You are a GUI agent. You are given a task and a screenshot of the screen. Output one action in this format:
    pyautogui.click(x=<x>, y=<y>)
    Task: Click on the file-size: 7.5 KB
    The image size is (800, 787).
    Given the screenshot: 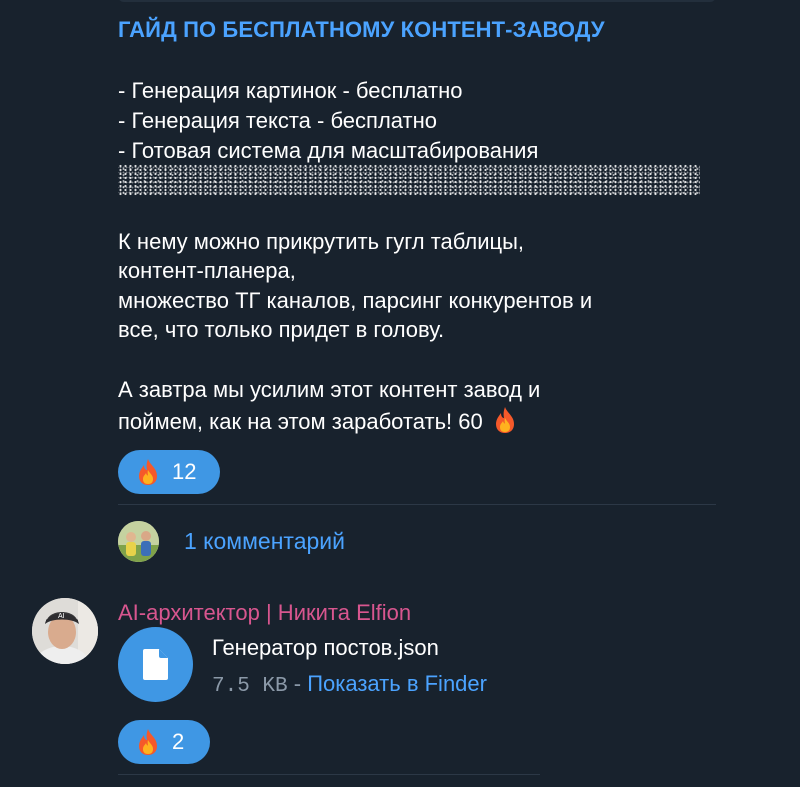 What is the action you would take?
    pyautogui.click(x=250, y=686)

——————

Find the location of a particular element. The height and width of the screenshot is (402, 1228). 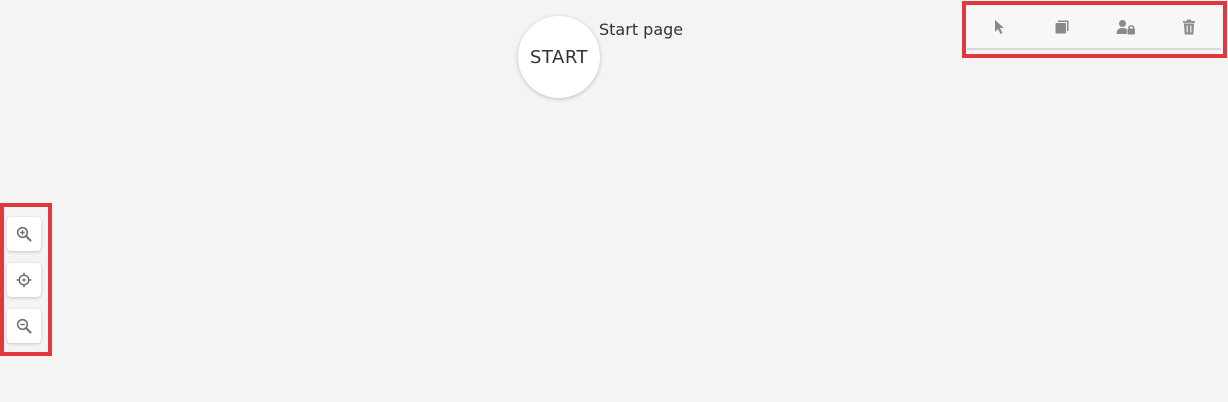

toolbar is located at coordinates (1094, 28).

——————

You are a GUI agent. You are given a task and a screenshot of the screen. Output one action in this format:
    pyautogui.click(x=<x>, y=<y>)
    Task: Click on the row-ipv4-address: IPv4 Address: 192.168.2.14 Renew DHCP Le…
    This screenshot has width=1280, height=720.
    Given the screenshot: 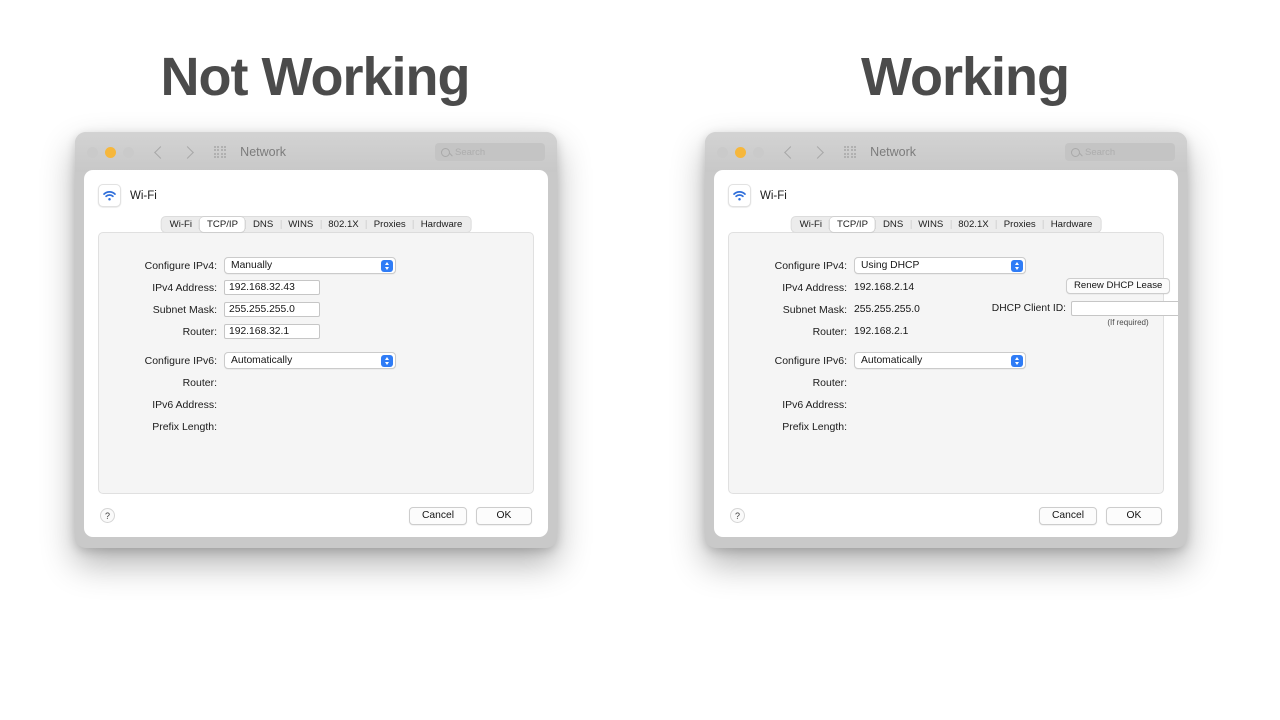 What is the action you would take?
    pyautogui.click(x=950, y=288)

——————

• JOB ITEM:
Rewrite the material starting with the line containing "Find the location" and going on through the line containing "toolbar is located at coordinates (1094, 28).", substituting "specific" for "particular" and changing nothing else. Leave the pictures out.

• WRITTEN RESPONSE:
Find the location of a specific element. The height and width of the screenshot is (402, 1228). 

toolbar is located at coordinates (1094, 28).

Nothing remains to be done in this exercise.